I respectfully maintain that special needs kids are a large burden because of their special needs and most of the teachers in the public schools are simply not equipped to deal with them properly. It takes special training and desire as well as a properly equipped teacher and classroom setting to deal with special needs. Just installing a ramp doesn’t come close to addressing all the needs and it is a mistake to expect so much from a regular classroom teacher. It is additionally not fair to the special needs child or the rest of the class. It is an unrealistic expectation on a pare with the Emperor’s New Clothes and does a disservice to the SN child to say “You’re fine, you should go to a “normal” classroom as if there were a stigma attached to going to a special needs facility. There isn’t. It’s wrong for the parent to think of it that way, and deprives the child of a better education because of it. It also places a burden on the teacher who isn’t trained for this which is unfair, short sighted, and narrow minded.

Kayak8's avatar

I have worked with case managers and case workers for over 20 years. For the purpose of developing a character, I would specify if they are a case worker (typically high school education in my state) or a case manager (either a nurse or a licensed social worker depending). Many case managers specialize (discharge planning from a hospital or work with a specific disease state while others don’t).

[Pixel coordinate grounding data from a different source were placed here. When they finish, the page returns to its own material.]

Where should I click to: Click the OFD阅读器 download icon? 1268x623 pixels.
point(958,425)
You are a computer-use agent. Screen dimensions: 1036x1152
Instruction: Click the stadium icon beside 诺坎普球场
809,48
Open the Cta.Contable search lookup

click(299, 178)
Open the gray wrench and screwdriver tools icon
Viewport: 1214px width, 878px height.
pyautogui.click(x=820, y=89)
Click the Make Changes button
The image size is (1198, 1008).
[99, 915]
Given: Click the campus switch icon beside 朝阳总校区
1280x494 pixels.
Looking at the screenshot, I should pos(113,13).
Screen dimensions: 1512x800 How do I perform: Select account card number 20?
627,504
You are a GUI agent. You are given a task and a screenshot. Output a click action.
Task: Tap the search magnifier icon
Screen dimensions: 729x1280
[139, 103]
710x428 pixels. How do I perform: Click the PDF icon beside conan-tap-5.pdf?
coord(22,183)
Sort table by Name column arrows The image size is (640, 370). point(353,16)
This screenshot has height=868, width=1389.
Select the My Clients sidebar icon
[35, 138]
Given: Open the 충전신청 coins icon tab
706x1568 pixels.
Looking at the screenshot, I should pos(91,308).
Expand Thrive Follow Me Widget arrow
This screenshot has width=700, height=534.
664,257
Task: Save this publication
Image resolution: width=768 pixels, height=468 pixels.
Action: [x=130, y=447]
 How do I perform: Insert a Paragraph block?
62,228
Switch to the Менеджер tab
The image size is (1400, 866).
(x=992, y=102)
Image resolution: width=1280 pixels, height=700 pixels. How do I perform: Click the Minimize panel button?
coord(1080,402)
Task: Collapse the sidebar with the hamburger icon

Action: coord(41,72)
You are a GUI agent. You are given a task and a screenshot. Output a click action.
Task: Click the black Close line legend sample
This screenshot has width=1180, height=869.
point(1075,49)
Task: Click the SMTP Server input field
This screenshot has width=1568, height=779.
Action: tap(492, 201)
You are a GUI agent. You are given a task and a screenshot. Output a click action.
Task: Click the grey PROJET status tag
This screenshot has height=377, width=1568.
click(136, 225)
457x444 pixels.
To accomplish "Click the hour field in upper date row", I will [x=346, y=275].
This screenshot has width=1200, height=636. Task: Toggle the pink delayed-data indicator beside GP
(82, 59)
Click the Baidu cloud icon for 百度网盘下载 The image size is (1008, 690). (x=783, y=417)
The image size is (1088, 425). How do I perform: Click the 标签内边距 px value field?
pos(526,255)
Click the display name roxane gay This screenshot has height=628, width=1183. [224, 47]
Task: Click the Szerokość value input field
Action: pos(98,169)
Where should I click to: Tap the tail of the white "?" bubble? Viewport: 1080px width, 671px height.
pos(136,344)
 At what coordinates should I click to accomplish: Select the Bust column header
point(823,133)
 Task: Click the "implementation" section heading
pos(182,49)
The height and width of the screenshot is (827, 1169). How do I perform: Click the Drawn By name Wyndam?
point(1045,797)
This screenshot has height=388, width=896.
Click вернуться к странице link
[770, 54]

The biggest thing I have noticed over the years, is that case managers (and case workers) don’t make much money. As such, you typically attract folks new to their field (who are ok with the entry level wage). Many have the best intentions and very little life experience. For example, I have seen a 25 year old trying to tell a 50 year old former stock broker about how to do his budget (it didn’t go over well). In many instances, the case manager/worker is charged with assisting people with some basic aspects of activities of daily living. Some of this you can learn from a book of theoretical models, but much of it is gleaned from living a lot of days.

If your character is a social worker, there is the National Association of Social Workers (NASW) booklet on ethics. Therein are some fundamental principles of the profession. You could have a very interesting element in the story of a young social worker in conflict with an element of social work ethics. One I have seen play out many times is in the area of dual relationships (e.g., I am the social worker and you are my client, but now this is bleeding over into a friendship and the lines are starting to blur).

Social workers are typically divided into clinical (those who see clients) and administrative (those who supervise other case managers or programs). They have different types of training depending on the specialty.